Morhaim pinched a second sugar cube and held it aloft above the tea. I felt Keech move behind me. Morhaim looked at me sadly. ‘A confession would go such a long way in your favour,’ he said.
‘Fuck you, Jew.’
‘Such a long way.’ Morhaim dropped the cube into the tea. Keech’s fat pig’s hand slammed into the side of my head, sending me sprawling to the floor. Then he was on me, a sadistic smile on his face, his fists and his boots speaking volumes. I curled up into a ball as best I could, covering my head with my arms. His boots caught me in the ribs, the side of the head, the back of the legs; his huge hands slapped me, his fists rained on my body. Through all this, Morhaim sat behind his desk and stirred his tea and took delicate little sips and looked down on me sadly.
‘Stop,’ he said, after a while. Keech lifted me up, one-handed. ‘For what it’s worth, Wolf, I do not think you did it. Only a fool would return to the scene of the crime when it is riddled with policemen, and I do not think you are a fool.’
‘That’s the nicest thing anyone’s said to me all day.’
‘I think you’re a despicable rat of a human being, a shit I would wipe off my shoe on the pavement, an anti-Semitic bully and leech who should have been left to rot in a communist konzentrationslager. I think you’re a murderer and a psychopath.’
‘You’re too kind,’ I said. I spat blood on the floor, hoping to catch the fat copper’s shoe, but I missed.
‘You’re all that, Wolf,’ Morhaim said. ‘But I don’t think you killed Edith Griesser. And while I would have no problem having you thrown in jail for the rest of your unnatural life, it occurs to me that, if you are not the killer, the real killer will still be out there, and that he may well kill again. And I do not want that on my conscience.’
‘How admirable,’ I said. ‘For a Jew.’
Keech grunted above me and slapped me on the side of the head, hard. I blinked back tears of rage. Morhaim looked at me with those sad brown eyes.
‘I will ask you one last time,’ he said. ‘Where were you last night?’

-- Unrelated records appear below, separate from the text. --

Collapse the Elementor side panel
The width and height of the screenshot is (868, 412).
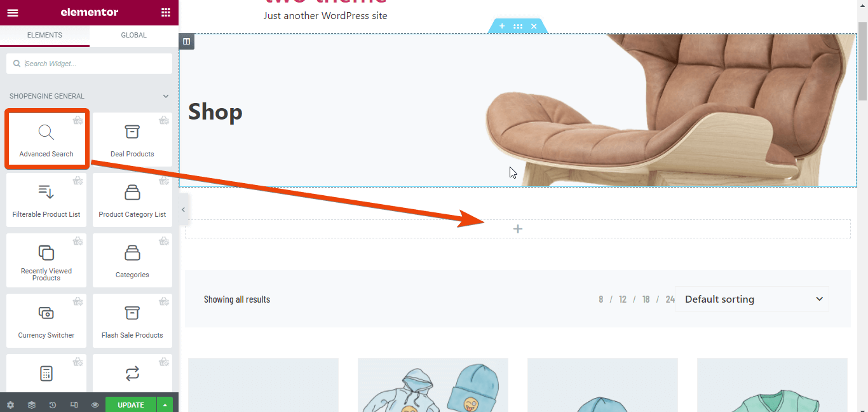click(183, 210)
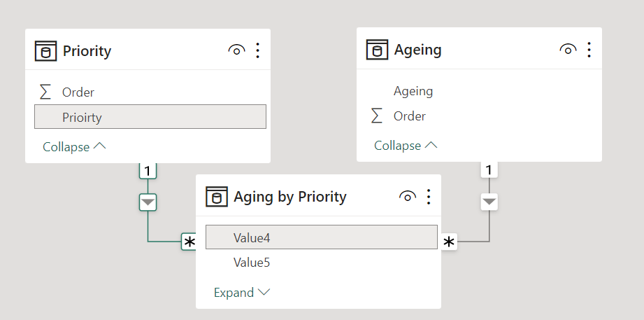Select the Prioirty field in Priority table
The height and width of the screenshot is (320, 644).
point(150,117)
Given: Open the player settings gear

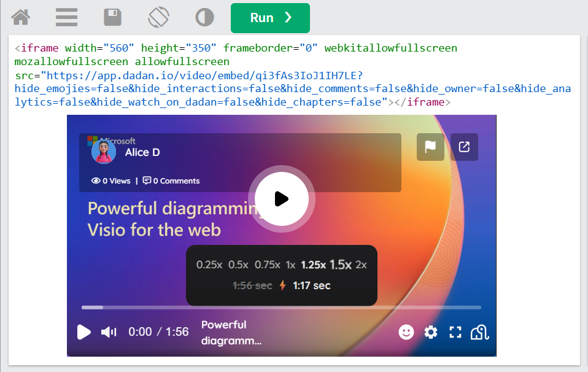Looking at the screenshot, I should [x=430, y=332].
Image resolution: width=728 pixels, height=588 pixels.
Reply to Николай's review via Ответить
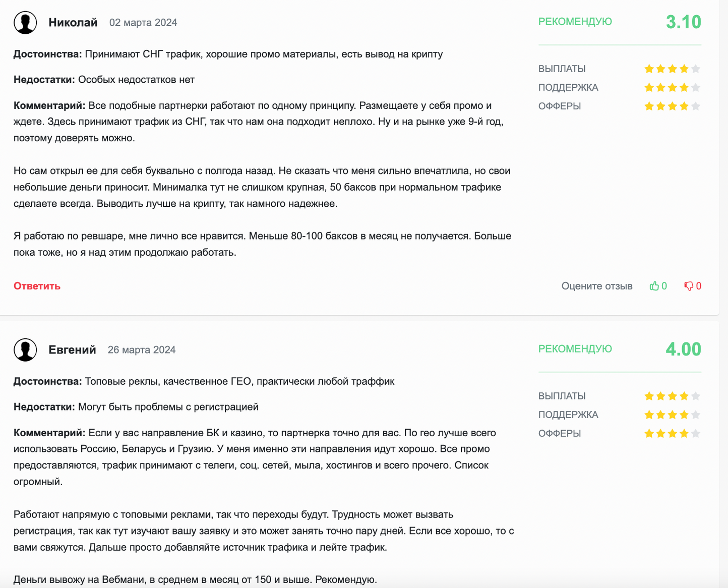coord(37,286)
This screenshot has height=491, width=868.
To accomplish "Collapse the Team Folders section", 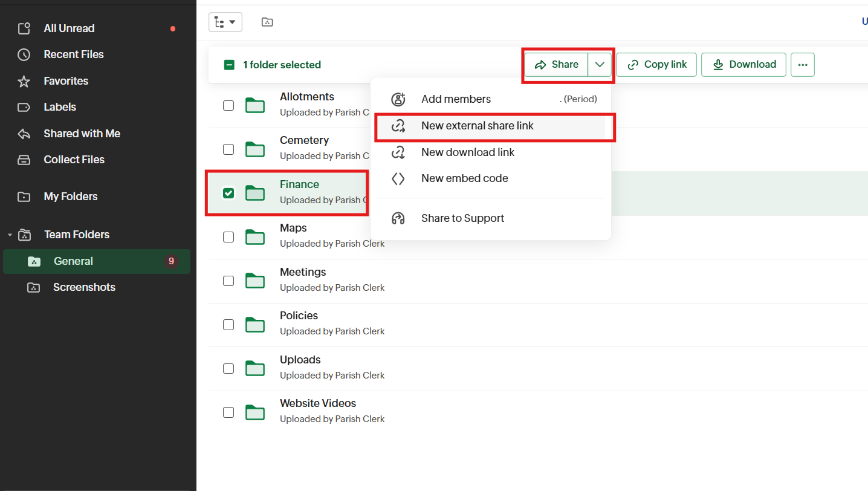I will coord(10,235).
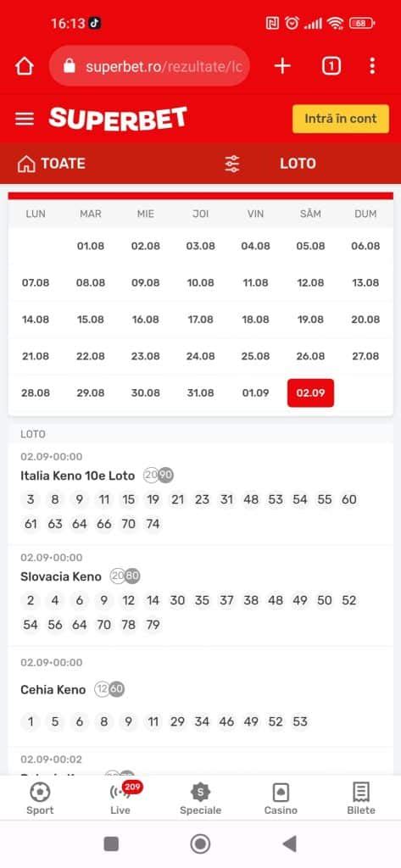Select date 01.09 in the calendar
The image size is (401, 868).
255,393
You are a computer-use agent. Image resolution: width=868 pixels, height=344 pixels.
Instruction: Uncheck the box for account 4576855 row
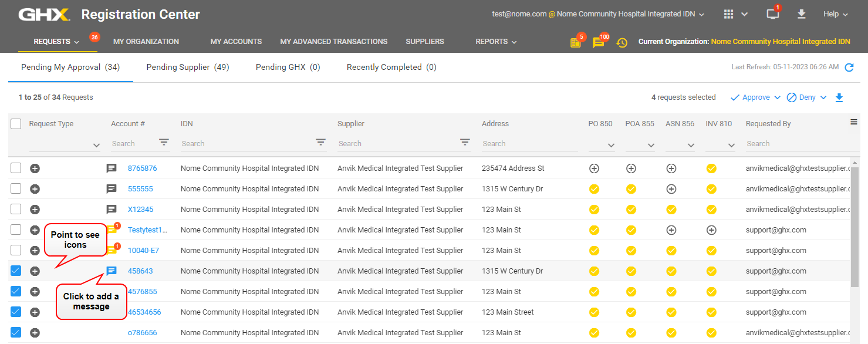point(16,291)
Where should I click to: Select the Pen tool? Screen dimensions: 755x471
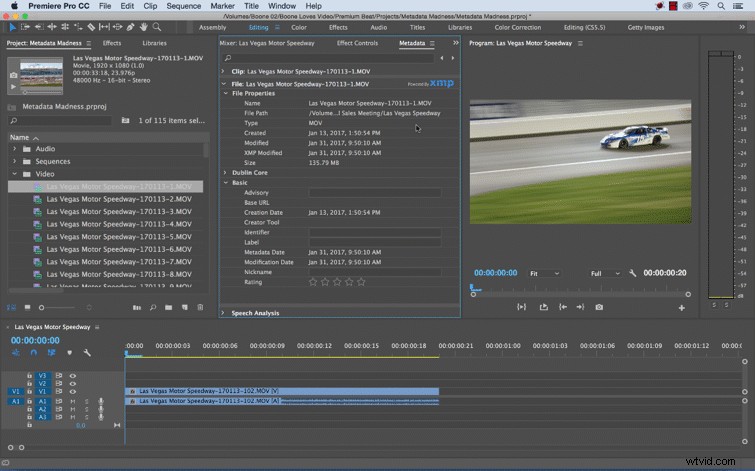pos(130,27)
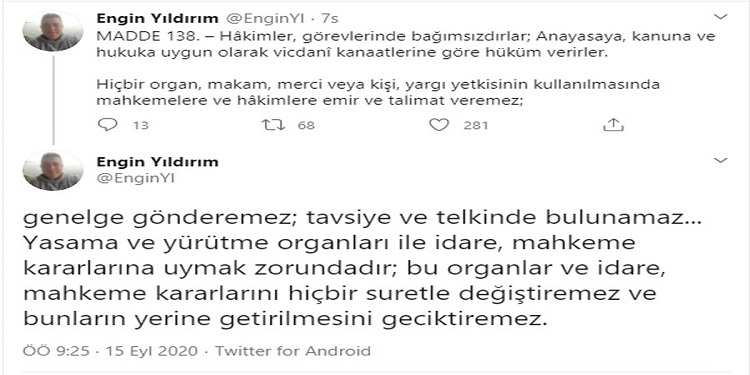Image resolution: width=750 pixels, height=375 pixels.
Task: Open the 13 replies count
Action: point(141,125)
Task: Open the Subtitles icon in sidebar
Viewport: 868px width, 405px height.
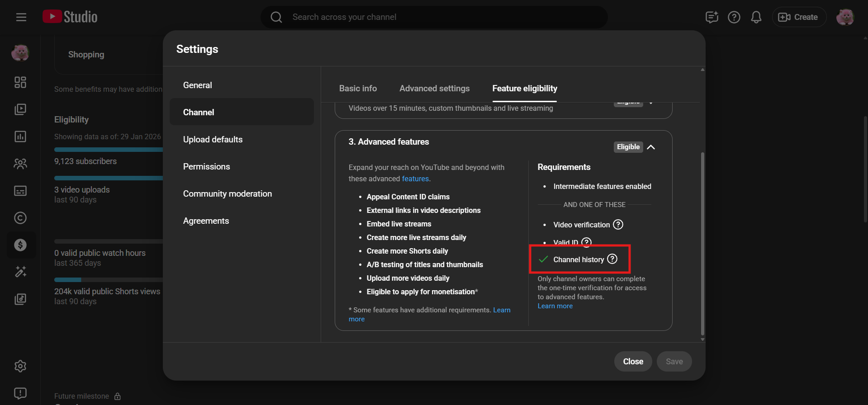Action: click(x=20, y=191)
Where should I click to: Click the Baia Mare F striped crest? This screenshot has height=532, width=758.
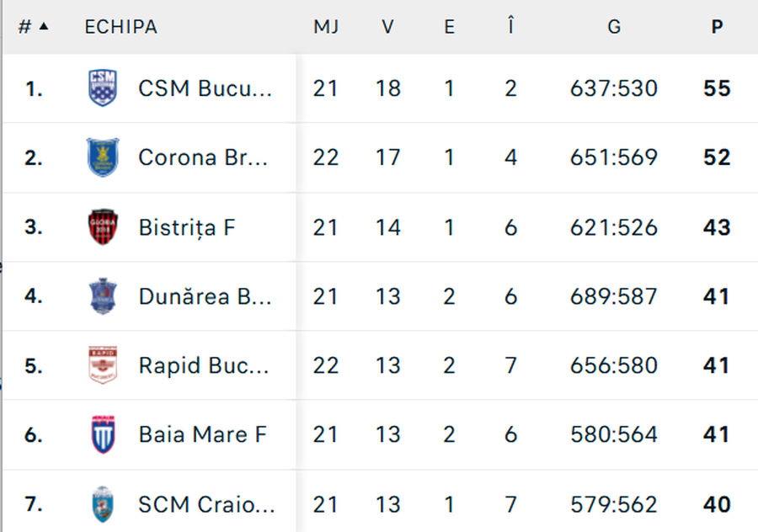click(x=103, y=435)
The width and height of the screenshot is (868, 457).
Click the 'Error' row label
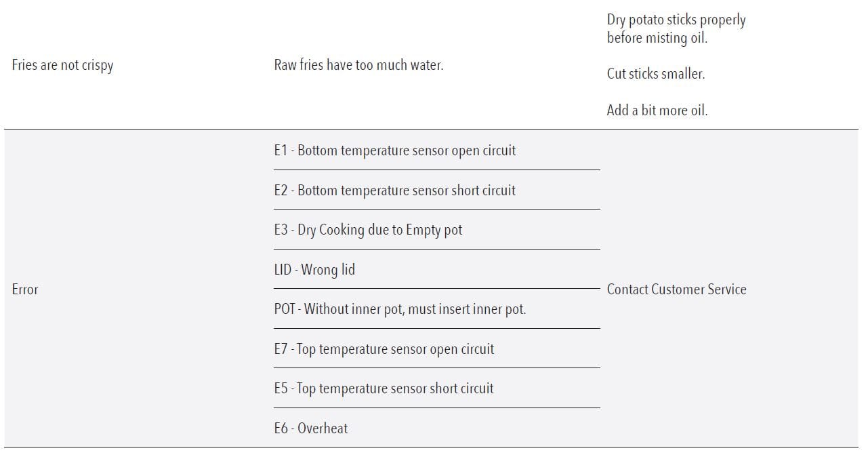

I hung loosely from Keech’s enormous hand. Stared into the unsettling brown eyes of Inspector Morhaim. Lowered mine.
And told him.
4
In the dream he was standing on a high podium
in a town square in Nuremberg. It was a beautiful day and the sky was bright and blue and before him, below him, were thousands of people, men and women and children, their faces raised to him, their lips slightly open, adoration in their eyes. He spoke, and it was like an angel speaking down from Heaven, and the festivities below ceased, little boys with yellow and red balloons and women in their Sunday dresses and good German men who worked hard and went to church and paid their taxes, and the sausage sellers and the candyfloss sellers and the beer sellers and the SA men in their uniforms like a guard of honour and all for him. He spoke, with passion and intensity, raising his fist in the air, slamming it on the stand, shouting, spittle coming out of his mouth, but easing them in, at first, then rising, rising, rising until they were all a-frenzy – shaking, some of them were. He pictured the women wet under their dresses; it was said the power of his voice alone could bring them to a shuddering climax. The men with their fists raised, ready to follow him, the boys and girls watching wide-eyed as history was made. Higher and higher until women fainted and men grew berserk, ready to march now and fight and fulfil his orders, for it was the future he promised them: a glorious one.